WHAT IS NEEDED:
For the material that follows, return exactly the lines from the one with "Task: Change baud" through the one with "Open Tuonnit imports album", both ends included.

DATA SHOWN:
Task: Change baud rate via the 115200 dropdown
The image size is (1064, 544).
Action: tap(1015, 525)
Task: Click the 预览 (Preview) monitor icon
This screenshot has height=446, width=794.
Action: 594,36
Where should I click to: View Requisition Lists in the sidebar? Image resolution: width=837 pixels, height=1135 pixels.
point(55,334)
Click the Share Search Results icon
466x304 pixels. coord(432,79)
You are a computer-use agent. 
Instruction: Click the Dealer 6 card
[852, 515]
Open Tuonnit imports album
--
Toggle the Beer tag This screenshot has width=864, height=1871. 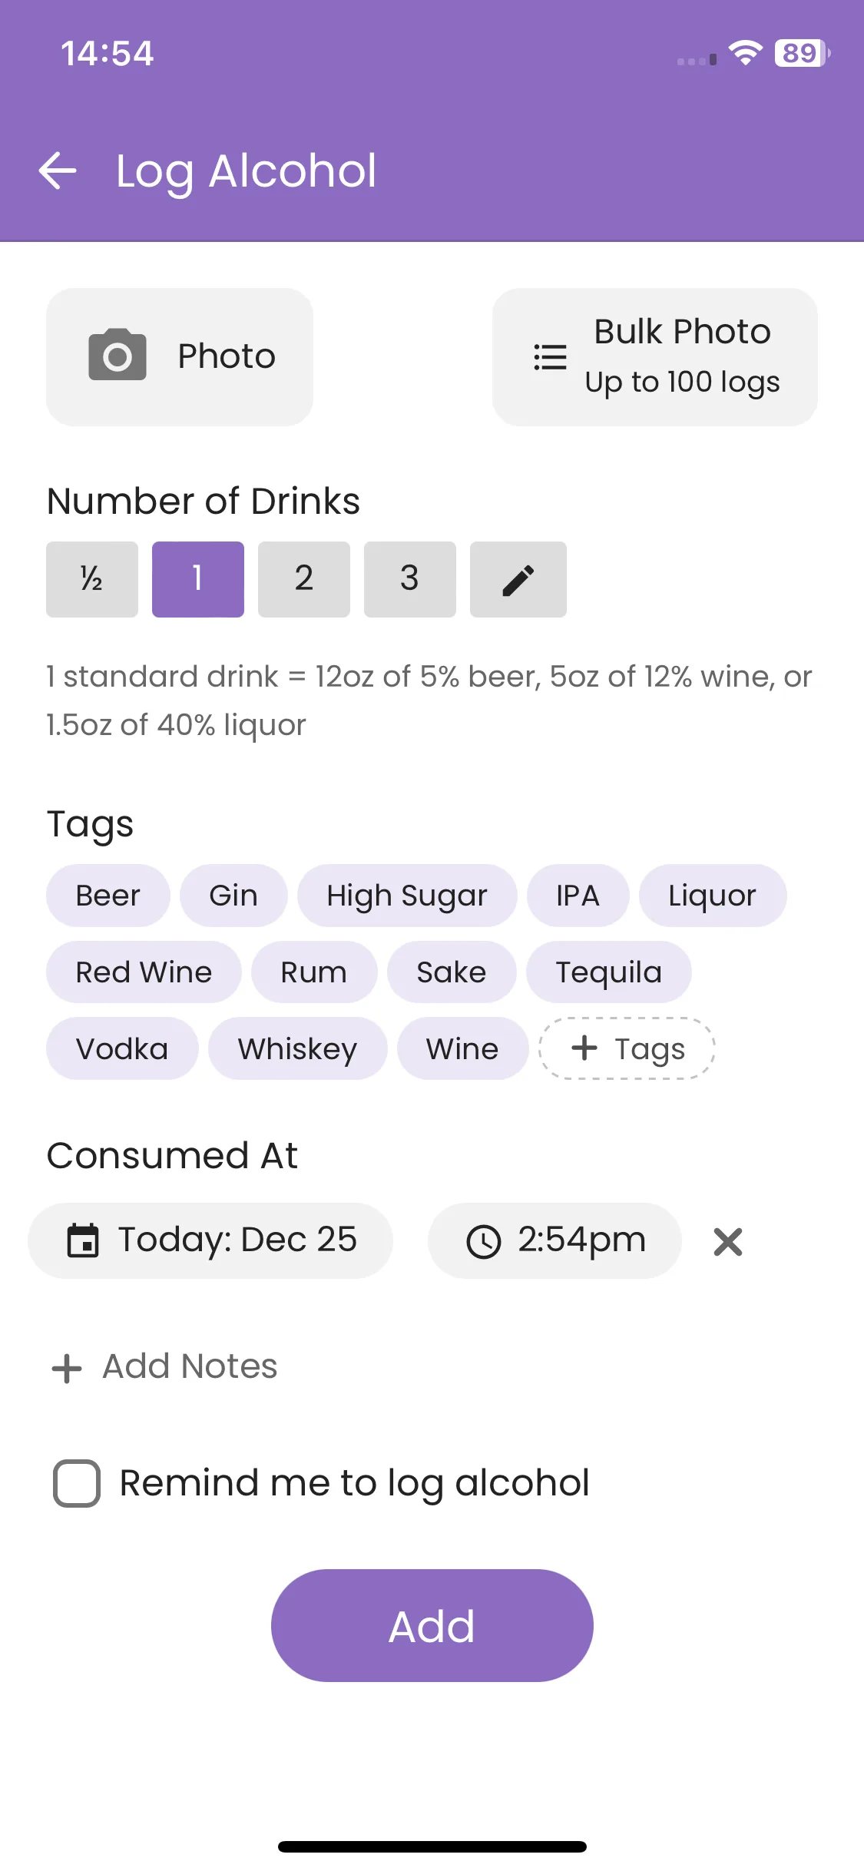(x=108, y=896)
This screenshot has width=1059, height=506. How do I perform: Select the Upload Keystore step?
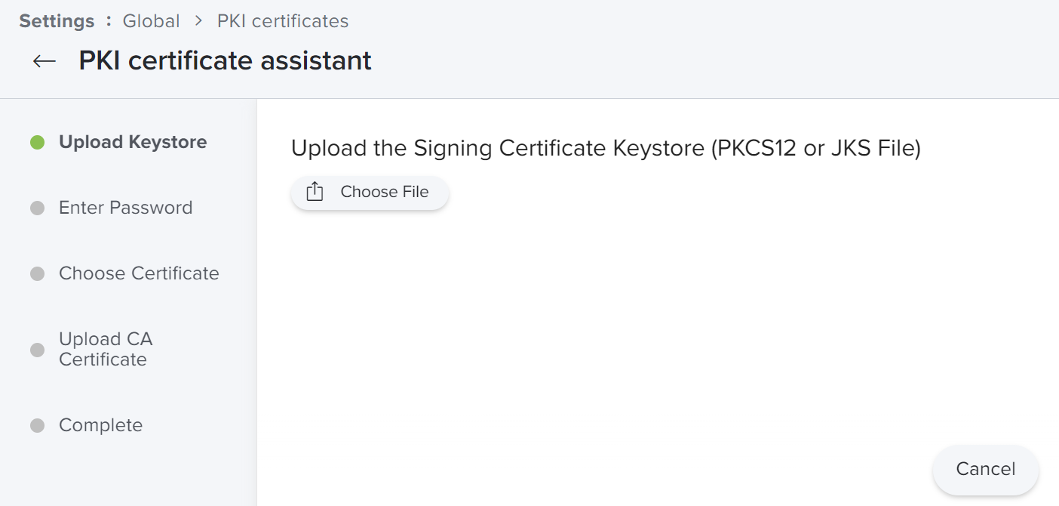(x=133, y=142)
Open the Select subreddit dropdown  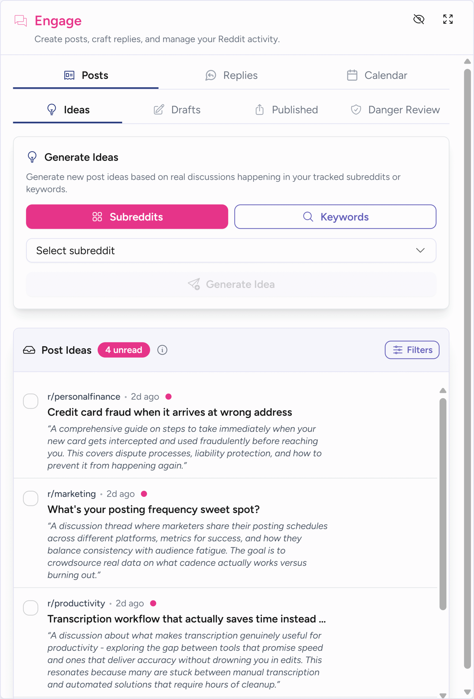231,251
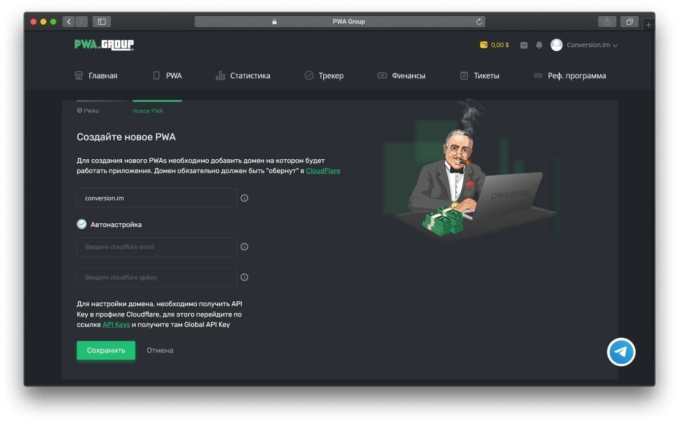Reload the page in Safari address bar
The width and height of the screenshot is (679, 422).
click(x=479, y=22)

ANSWER TO THIS PROBLEM:
Task: Change baud rate via the 115200 dropdown
The image size is (1064, 544).
Action: tap(1015, 525)
Task: Click the 预览 (Preview) monitor icon
This screenshot has height=446, width=794.
Action: 594,36
Where should I click to: View Requisition Lists in the sidebar? Image resolution: width=837 pixels, height=1135 pixels.
point(55,334)
Click the Share Search Results icon
466x304 pixels. coord(432,79)
You are a computer-use agent. 
Instruction: Click the Dealer 6 card
[852, 515]
Open Tuonnit imports album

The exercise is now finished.